Now when you compile you wont get much feedback as to wether the annotation was processed or not, as the contract syntax is correct, so lets modify it a bit to generate a compile splat by changing the variable name of the precondition:

@Requires({"cs > 0"})
public void testContract(int c) {


When you build the module, you will now get a compilation failure which kinda integrates into IDEA, in that you can click on the error in the messages window and it will take you to the line that failed. Unfortunately IDEA wont highlight the line in your Editor or anything fancy like what you get in Eclipse, but it's good enough to work with.

Using a class with contracts.

After reverting and compiling the class I created a simple test case to test the contract by passing in data that violates the contract (ie. an integer less than 1):

import org.junit.Test;

public class TestSomeContractsTest {

public void testContract() {
new TestSomeContracts().testContract(-1);


I run the test… and... it passes!

In order to actually work, Google Contracts needs to do some bytecode shenanigans in order to actually enforce the contract definitions during runtime.
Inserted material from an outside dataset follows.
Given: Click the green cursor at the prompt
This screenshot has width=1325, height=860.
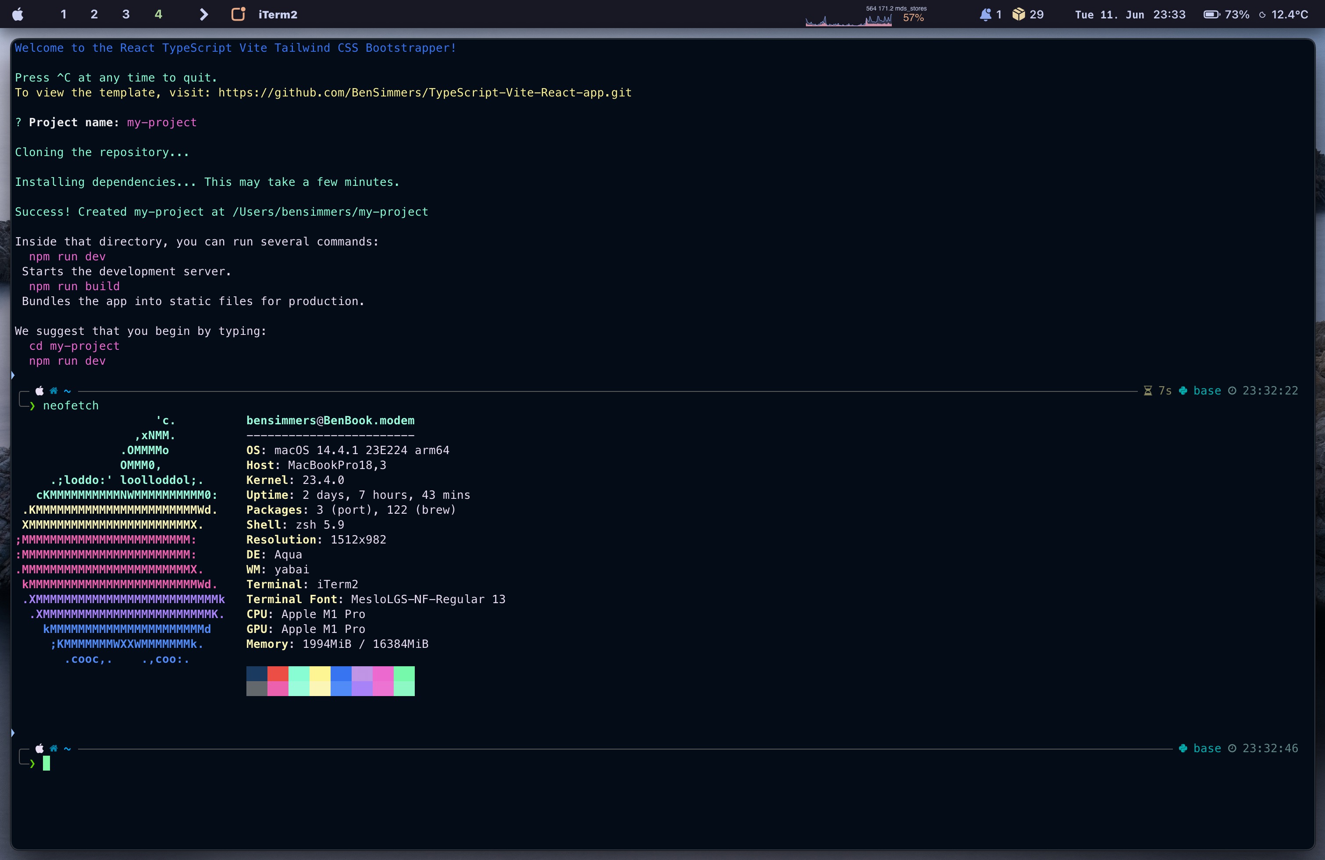Looking at the screenshot, I should pyautogui.click(x=46, y=763).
Currently they have two modes of operation, an offline instrumenter which is a post compilation processor which weaves in the contracts into a compiled class, and a java agent.
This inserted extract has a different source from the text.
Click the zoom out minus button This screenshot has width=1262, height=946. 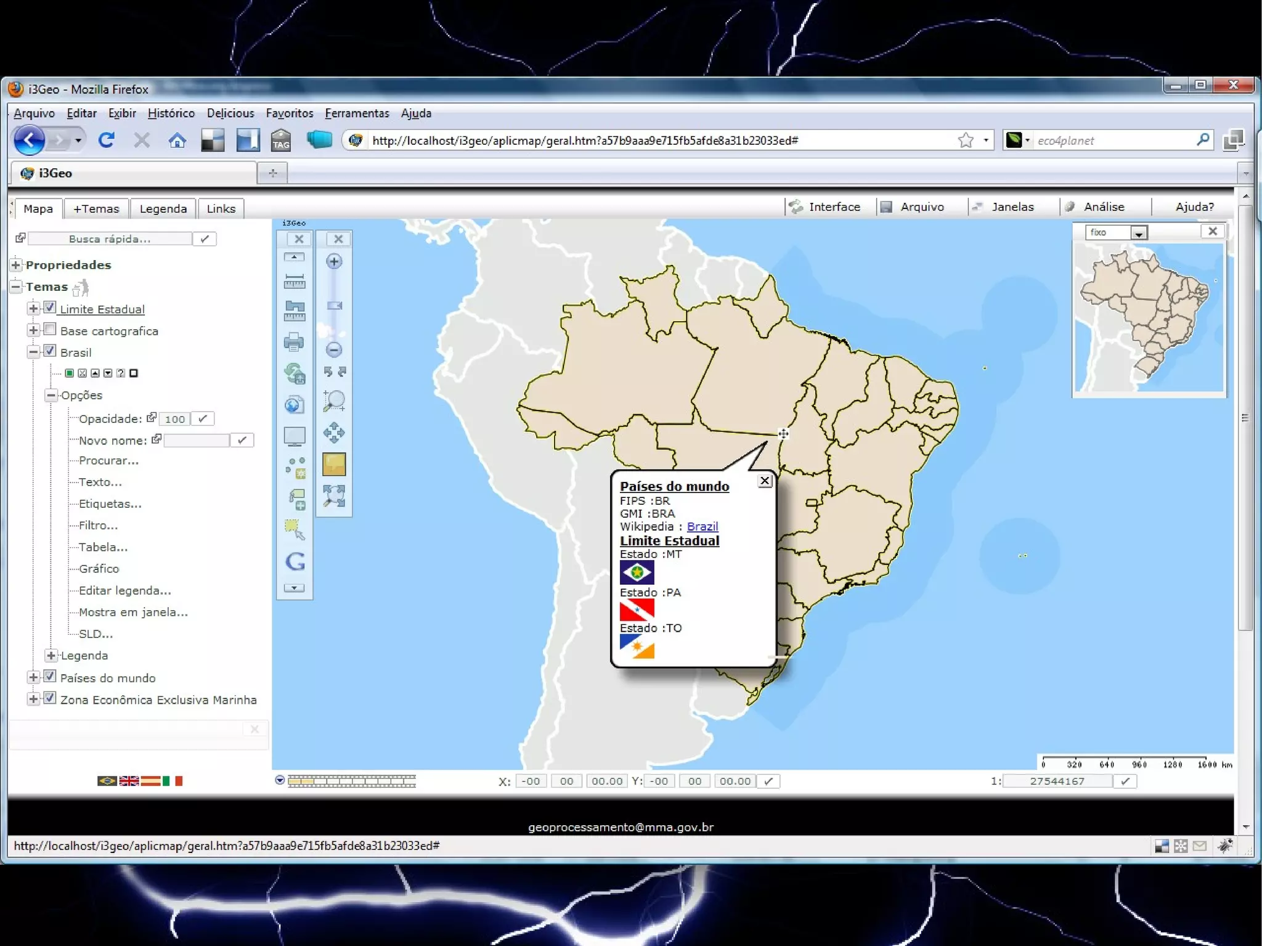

For development the most convenient method to use is the java agent.

To use the agent in IDEA, click the Select Run/Debug Settings drop down and select the Edit configurations option. Expand the defaults entry and select the JUnit option (or TestNG or just plain Application) and add the following to the VM parameters field:

-javaagent:[path to the Google Contracts for Java jar file]
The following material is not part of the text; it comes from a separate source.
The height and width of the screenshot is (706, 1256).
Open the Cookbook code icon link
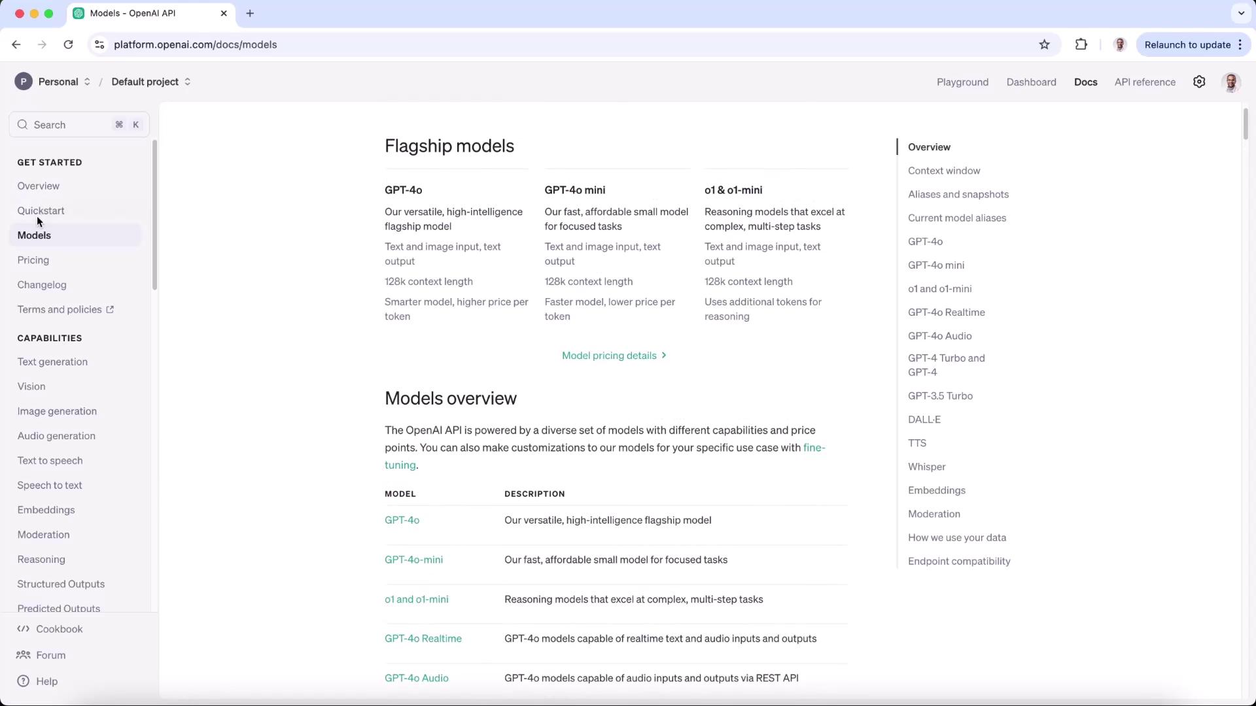coord(24,629)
I Also remove an existing configuration so that it picks up the new option when I run the test again.

Now I run the test again and - voila - nice big splat when I run the test and pass invalid data to the method: c > 0
at TestSomeContracts.testContract(
at TestSomeContractsTest.testContract(
at sun.reflect.NativeMethodAccessorImpl.invoke0(Native Method)
at sun.reflect.NativeMethodAccessorImpl.invoke(
at sun.reflect.DelegatingMethodAccessorImpl.invoke(
at org.junit.runners.model.FrameworkMethod$1.runReflectiveCall(
at org.junit.runners.model.FrameworkMethod.invokeExplosively(
at org.junit.internal.runners.statements.InvokeMethod.evaluate(
at org.junit.runners.BlockJUnit4ClassRunner.runNotIgnored(
at org.junit.runners.BlockJUnit4ClassRunner.runChild(
at org.junit.runners.BlockJUnit4ClassRunner.runChild(
at org.junit.runners.ParentRunner$
at org.junit.runners.ParentRunner$1.schedule(
at org.junit.runners.ParentRunner.runChildren(
at org.junit.runners.ParentRunner.access$000(
at org.junit.runners.ParentRunner$2.evaluate(
at com.intellij.rt.execution.junit.JUnitStarter.main(

On a final note. Google contracts is still pretty fresh, so here's hoping IDE support will improve if the project takes off. I must also say that I'm not too fond of the current mechanisms for enforcing the contract. Hopefully Google might take a page from Lombok and do to weaving at compile time.